__Selected passage__
===============
Oil Tax Breaks Targeted by Lawmakers

from Wildlife Promise

TAKE ACTION NOW TO STOP TAX BREAKS FOR BIG OIL!

Ending tax breaks for Big Oil is being hotly debated on Capitol Hill. Phasing out special treatment for fossil fuels can help spur clean energy, and you can help.

Disproportionate spending cuts hit conservation and environment programs in the last budget agreement, and more drastic cuts are likely to be proposed.  As the oil and gas industry enjoys record profits and consumers pay up to $4.00 a gallon for gas, Congress President Obama are considering eliminating or reducing unnecessary industry tax subsidies and use some of the savings to restore ideological conservation cuts and invest in a jobs-producing, clean energy economy that reduces our addiction to oil.

Senate Democrats are pushing legislation this week and next and actively seeking Republican support.  A hopeful sign. You can help by writing lawmakers right now at the link above.
===============
__Extracted data__
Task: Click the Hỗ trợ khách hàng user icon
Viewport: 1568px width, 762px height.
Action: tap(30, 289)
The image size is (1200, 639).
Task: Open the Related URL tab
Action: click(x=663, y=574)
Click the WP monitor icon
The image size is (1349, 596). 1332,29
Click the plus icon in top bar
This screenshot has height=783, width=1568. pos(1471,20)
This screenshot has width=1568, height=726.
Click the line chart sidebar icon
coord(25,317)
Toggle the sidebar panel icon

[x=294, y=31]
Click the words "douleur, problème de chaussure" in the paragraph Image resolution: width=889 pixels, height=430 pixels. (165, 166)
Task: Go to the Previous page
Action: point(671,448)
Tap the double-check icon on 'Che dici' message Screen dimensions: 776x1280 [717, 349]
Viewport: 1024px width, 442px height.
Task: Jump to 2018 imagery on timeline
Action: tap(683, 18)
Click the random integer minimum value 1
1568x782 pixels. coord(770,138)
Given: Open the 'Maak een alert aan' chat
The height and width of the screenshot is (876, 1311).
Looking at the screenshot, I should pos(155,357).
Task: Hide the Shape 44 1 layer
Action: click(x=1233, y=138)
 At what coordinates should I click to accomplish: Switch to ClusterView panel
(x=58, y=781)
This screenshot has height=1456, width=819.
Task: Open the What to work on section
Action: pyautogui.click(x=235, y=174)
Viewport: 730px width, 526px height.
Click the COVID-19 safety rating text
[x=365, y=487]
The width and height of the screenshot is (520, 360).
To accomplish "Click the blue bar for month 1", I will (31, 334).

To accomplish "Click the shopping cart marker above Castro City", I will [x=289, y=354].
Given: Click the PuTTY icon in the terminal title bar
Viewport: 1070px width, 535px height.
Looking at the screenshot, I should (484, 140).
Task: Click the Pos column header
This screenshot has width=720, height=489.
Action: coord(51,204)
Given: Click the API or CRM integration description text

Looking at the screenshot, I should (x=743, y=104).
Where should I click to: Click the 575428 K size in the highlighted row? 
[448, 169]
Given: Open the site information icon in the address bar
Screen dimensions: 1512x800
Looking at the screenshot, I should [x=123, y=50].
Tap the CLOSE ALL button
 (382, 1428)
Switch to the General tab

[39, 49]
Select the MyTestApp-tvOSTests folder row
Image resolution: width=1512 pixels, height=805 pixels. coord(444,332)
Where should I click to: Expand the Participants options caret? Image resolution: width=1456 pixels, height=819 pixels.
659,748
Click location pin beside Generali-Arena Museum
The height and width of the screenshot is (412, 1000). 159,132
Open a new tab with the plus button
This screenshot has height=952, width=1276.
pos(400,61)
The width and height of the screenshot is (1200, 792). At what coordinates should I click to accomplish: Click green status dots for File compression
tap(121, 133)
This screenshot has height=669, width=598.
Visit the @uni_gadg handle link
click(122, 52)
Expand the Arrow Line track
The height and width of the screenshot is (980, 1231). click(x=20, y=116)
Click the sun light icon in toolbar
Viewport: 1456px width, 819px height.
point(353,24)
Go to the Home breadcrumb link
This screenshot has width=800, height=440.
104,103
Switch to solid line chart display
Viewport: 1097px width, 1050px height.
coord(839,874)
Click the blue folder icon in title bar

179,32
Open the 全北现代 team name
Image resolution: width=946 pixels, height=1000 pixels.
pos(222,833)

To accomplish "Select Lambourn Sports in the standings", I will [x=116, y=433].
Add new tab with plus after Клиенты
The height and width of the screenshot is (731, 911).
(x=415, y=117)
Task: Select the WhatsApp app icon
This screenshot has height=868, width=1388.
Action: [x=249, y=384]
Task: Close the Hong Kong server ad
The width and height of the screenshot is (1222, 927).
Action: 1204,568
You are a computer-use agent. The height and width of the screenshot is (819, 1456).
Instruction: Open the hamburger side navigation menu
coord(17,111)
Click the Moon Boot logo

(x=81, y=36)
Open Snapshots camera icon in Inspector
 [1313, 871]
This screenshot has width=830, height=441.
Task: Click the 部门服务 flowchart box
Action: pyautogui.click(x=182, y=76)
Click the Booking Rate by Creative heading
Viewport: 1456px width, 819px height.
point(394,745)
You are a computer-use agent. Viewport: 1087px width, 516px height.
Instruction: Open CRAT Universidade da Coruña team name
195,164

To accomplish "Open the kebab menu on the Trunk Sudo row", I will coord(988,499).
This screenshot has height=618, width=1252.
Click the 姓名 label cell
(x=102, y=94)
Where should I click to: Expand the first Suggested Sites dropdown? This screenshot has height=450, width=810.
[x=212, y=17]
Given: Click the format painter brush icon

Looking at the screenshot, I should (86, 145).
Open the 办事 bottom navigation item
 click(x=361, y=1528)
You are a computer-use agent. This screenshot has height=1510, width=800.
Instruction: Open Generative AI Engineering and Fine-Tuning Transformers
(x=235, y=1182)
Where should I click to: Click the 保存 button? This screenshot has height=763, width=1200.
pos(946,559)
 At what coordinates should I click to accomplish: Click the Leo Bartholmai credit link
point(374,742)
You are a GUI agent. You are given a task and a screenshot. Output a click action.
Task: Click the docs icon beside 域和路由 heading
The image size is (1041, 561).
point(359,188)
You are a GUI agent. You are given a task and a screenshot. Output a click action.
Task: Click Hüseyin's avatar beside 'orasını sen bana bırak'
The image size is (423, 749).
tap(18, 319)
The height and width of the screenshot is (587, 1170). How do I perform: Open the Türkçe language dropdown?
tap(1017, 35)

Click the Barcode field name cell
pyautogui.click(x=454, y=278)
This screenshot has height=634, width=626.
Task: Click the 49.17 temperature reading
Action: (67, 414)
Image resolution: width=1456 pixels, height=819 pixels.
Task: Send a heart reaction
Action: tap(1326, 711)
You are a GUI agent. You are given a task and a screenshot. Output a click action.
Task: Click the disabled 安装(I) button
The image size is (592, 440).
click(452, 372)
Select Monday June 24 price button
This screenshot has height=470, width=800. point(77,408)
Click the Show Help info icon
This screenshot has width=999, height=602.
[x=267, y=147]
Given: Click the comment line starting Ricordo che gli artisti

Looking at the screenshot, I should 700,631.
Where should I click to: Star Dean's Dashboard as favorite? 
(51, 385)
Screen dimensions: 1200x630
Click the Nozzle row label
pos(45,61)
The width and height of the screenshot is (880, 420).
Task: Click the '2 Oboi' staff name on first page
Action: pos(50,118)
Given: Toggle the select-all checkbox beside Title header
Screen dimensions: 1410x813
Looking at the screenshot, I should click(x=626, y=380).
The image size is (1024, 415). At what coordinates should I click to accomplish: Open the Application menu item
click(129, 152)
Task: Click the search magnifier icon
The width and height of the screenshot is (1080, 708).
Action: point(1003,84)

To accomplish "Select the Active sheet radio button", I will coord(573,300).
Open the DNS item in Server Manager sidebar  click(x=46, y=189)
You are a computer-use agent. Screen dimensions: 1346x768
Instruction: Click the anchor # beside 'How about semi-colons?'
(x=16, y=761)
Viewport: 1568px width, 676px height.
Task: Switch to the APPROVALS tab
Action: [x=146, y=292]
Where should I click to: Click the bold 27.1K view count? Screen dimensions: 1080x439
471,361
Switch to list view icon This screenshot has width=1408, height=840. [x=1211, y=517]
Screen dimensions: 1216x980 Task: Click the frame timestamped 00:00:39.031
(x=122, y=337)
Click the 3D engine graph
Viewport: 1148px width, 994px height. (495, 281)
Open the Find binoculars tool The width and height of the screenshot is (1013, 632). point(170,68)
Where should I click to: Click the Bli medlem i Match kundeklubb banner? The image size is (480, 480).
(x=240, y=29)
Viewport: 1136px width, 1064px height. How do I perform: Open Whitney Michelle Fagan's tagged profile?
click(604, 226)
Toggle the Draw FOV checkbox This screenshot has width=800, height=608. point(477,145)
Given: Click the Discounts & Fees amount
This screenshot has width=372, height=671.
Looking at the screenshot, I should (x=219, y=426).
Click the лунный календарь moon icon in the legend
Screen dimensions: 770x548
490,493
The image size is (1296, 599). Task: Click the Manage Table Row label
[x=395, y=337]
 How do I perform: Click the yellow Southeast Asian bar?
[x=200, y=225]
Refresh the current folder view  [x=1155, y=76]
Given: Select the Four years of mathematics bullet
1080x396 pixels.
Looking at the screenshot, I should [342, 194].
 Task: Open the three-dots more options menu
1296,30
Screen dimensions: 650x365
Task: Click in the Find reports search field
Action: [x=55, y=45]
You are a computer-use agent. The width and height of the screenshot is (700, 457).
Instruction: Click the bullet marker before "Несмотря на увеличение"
===============
__Your tasks__
a. Reproduce the part of the oil tax breaks article starting at "TAKE ACTION NOW" and ending at "you can help.".
b. According to the oil tax breaks article, how much are consumers paying for a gallon of gas?
The entries were drawn from a source separate from the oil tax breaks article.

__The answers__
a.
TAKE ACTION NOW TO STOP TAX BREAKS FOR BIG OIL!

Ending tax breaks for Big Oil is being hotly debated on Capitol Hill. Phasing out special treatment for fossil fuels can help spur clean energy, and you can help.

b. Up to $4.00 a gallon.